** Start of RECORDS PROVIDED **
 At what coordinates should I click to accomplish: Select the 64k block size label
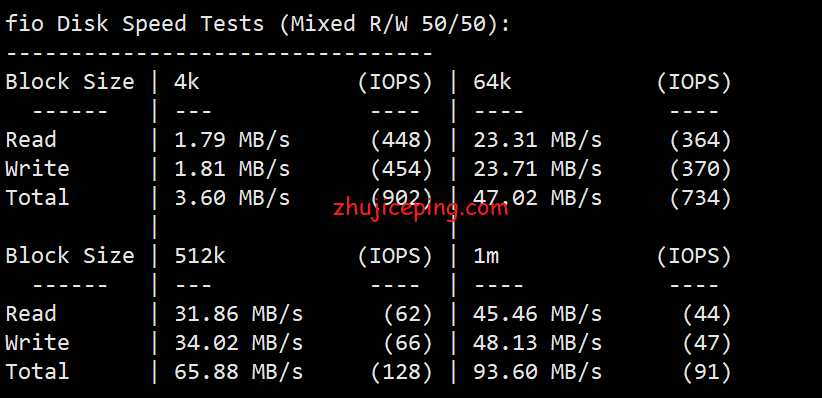492,82
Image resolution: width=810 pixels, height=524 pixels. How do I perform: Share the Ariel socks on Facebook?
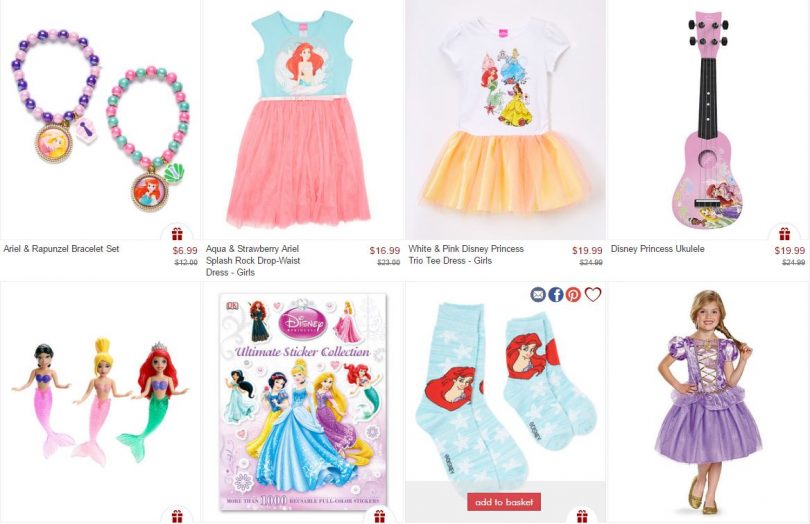pos(555,295)

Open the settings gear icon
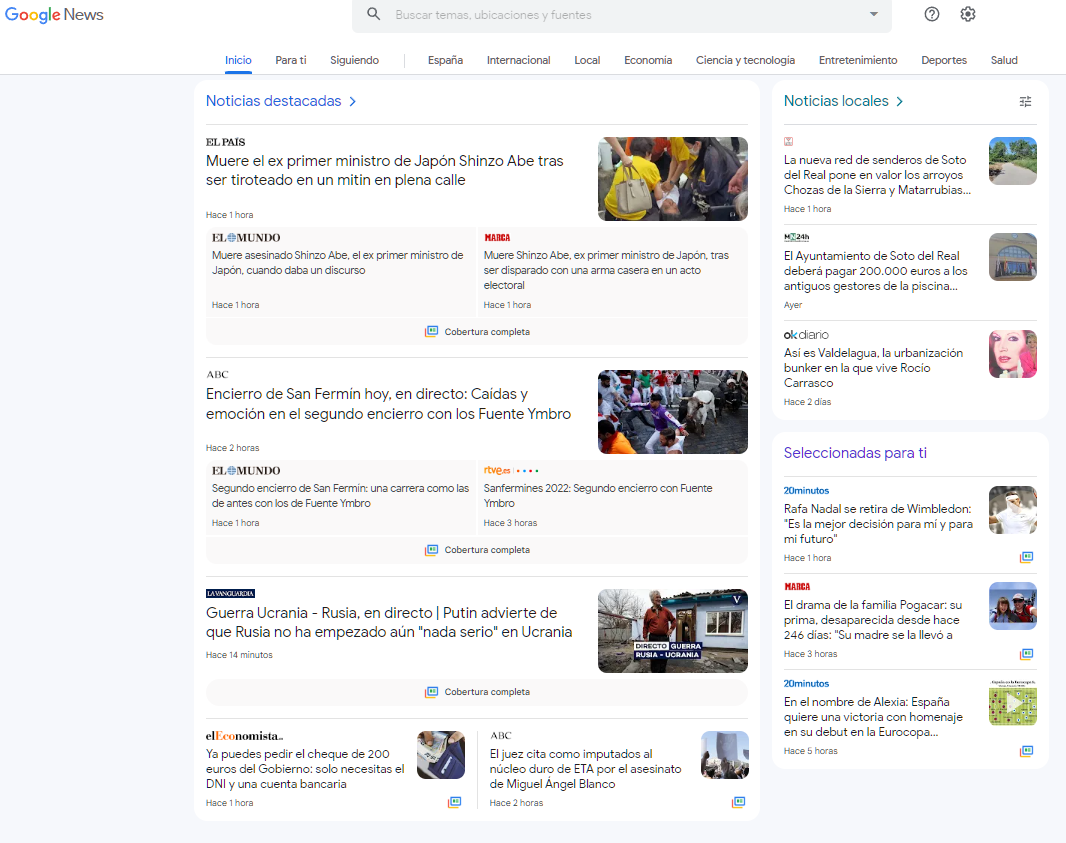click(968, 14)
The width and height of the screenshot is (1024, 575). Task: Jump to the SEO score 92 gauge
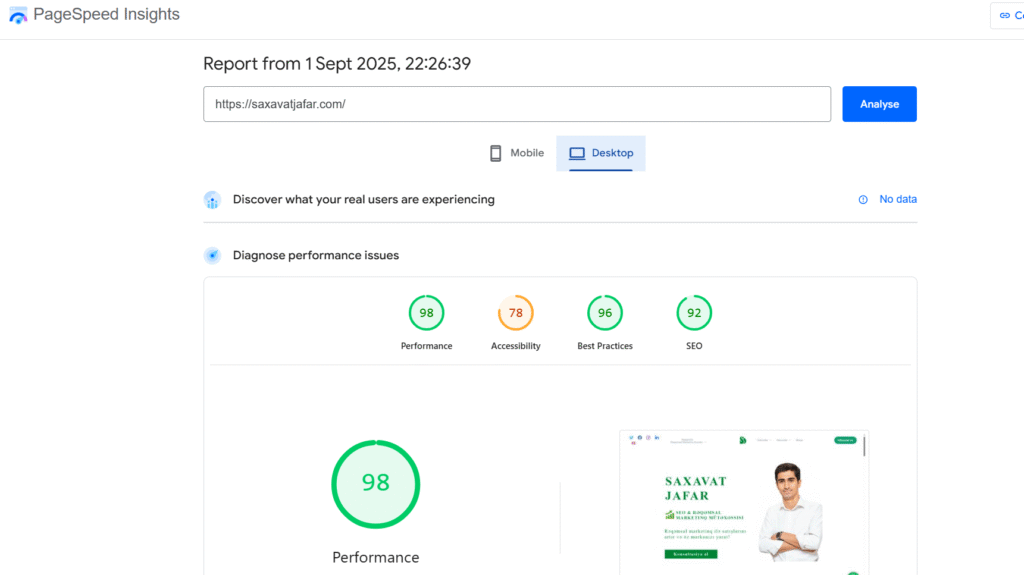[694, 313]
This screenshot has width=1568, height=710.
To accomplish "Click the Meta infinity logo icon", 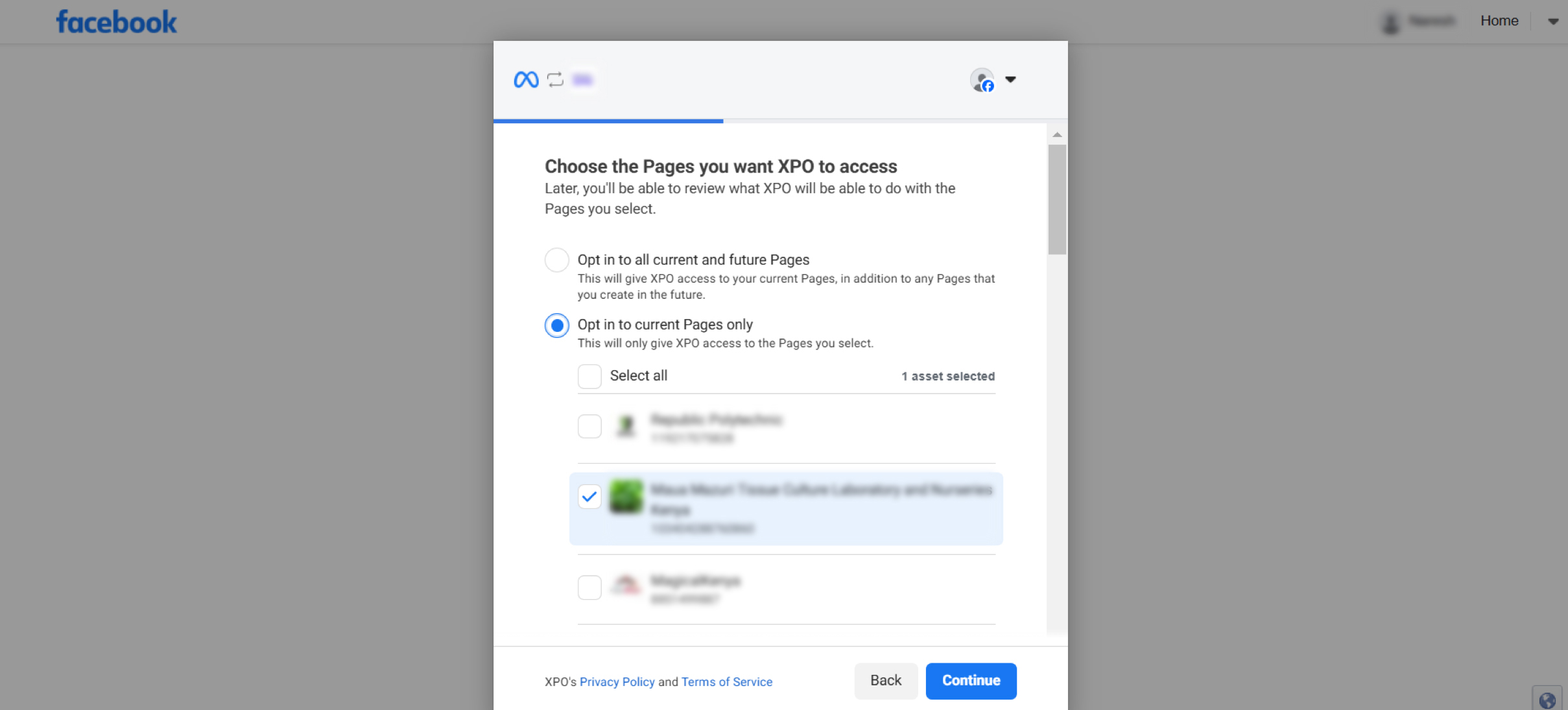I will (526, 80).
** End of RECORDS PROVIDED **
Pull out every line of the listing above that contains the string "height", matching case exactly.

Image resolution: width=810 pixels, height=524 pixels. How do I perform: Share the Ariel socks on Facebook?
The width and height of the screenshot is (1024, 575). Task: Jump to the SEO score 92 gauge
This screenshot has width=1568, height=710.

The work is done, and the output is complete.